--- UNTERSUCHTER TEXT ---

Das Problem von Covid-19 ist die Überlastung der Intensivstationen, alle Maßnahmen werden getroffen um dies zu verhindern. Für ca. 50% der deutschen Bevölkerung kann das Virus mit einer hohen Wahrscheinlichkeit einen schweren Verlauf haben, für die anderen 50% nur mit einer sehr geringen Wahrscheinlichkeit. Grundsätzlich ist dies ja mit den Zahlen des RKI bestätigt.
Die Argumentation ist jetzt, dass von Geimpften keine Gefahr ausgeht und aus diesem Grund keine Freiheitsbeschränkungen VON GESETZT AUS mehr gerechtfertigt sind.
Von ca. 50% der deutschen Bevölkerung ist jedoch nie eine Gefahr für das Gesundheitssystem ausgegangen.

Wo liegt hier der rechtliche Unterschied?

Es geht hierbei EXPLIZIT nicht um die Gleichstellung mit Negativ getesteten, sondern z.B. um die komplette Aufhebung von Ausgangsbeschränkungen und Kontaktbeschränkungen.

Ich weiß nicht, auf welchen Zeithorizont sich die Aussage von @roseman62 bezog. Für mich persönlich, ergibt sich aus der Sache selbst (also aus der Dauer einer Pandemie), dass sich eine Formulierung wie „mit dem Virus leben“ auf einen längeren Zeitraum bezieht. Für Dich scheint es fast ausschließlich um die nächsten Monate zu gehen - aber auch das hast Du nicht explizit gemacht. Insofern musst Du Dir dieselbe Kritik gefallen lassen, die Du hier übst.

---

AUFGABENSTELLUNG: Schreib bitte aus dem untersuchten Text oben die Passage wörtlich ab, die mit „Es geht hierbei“ beginnt und sich bis einschließlich „Ausgangsbeschränkungen und Kontaktbeschränkungen.“ erstreckt. Die Zeilen weiter unten werden nicht gebraucht.

--- ANGEZEIGTE INFORMATIONEN ---

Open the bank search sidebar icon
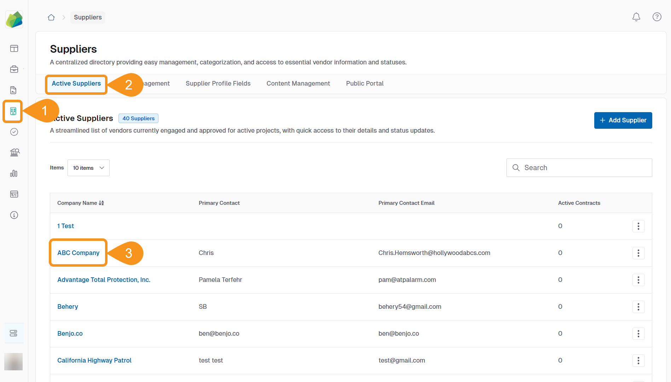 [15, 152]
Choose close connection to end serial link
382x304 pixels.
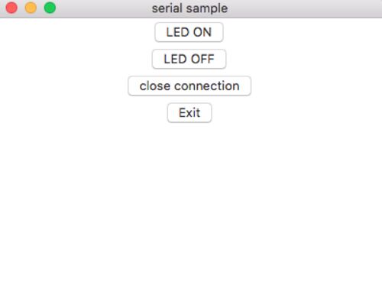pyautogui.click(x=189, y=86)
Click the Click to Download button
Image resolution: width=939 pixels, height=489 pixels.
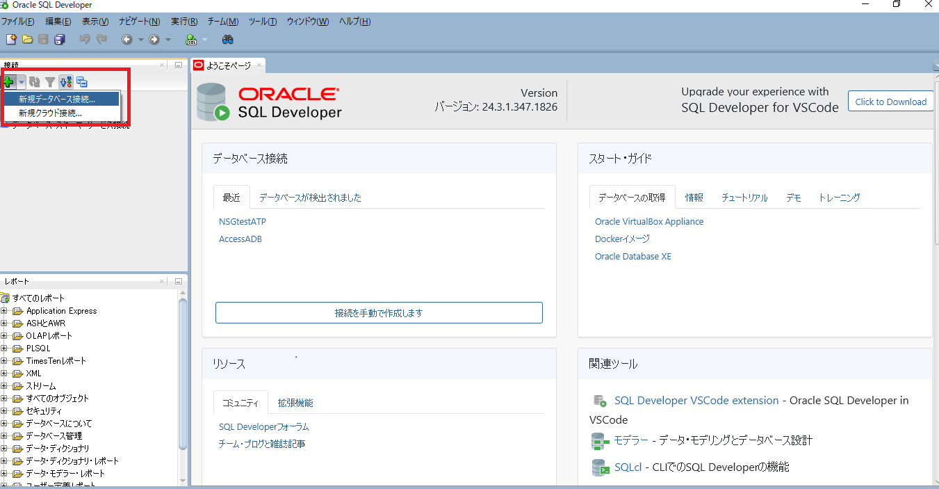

---

ERGEBNIS DER ÜBUNG:
Es geht hierbei EXPLIZIT nicht um die Gleichstellung mit Negativ getesteten, sondern z.B. um die komplette Aufhebung von Ausgangsbeschränkungen und Kontaktbeschränkungen.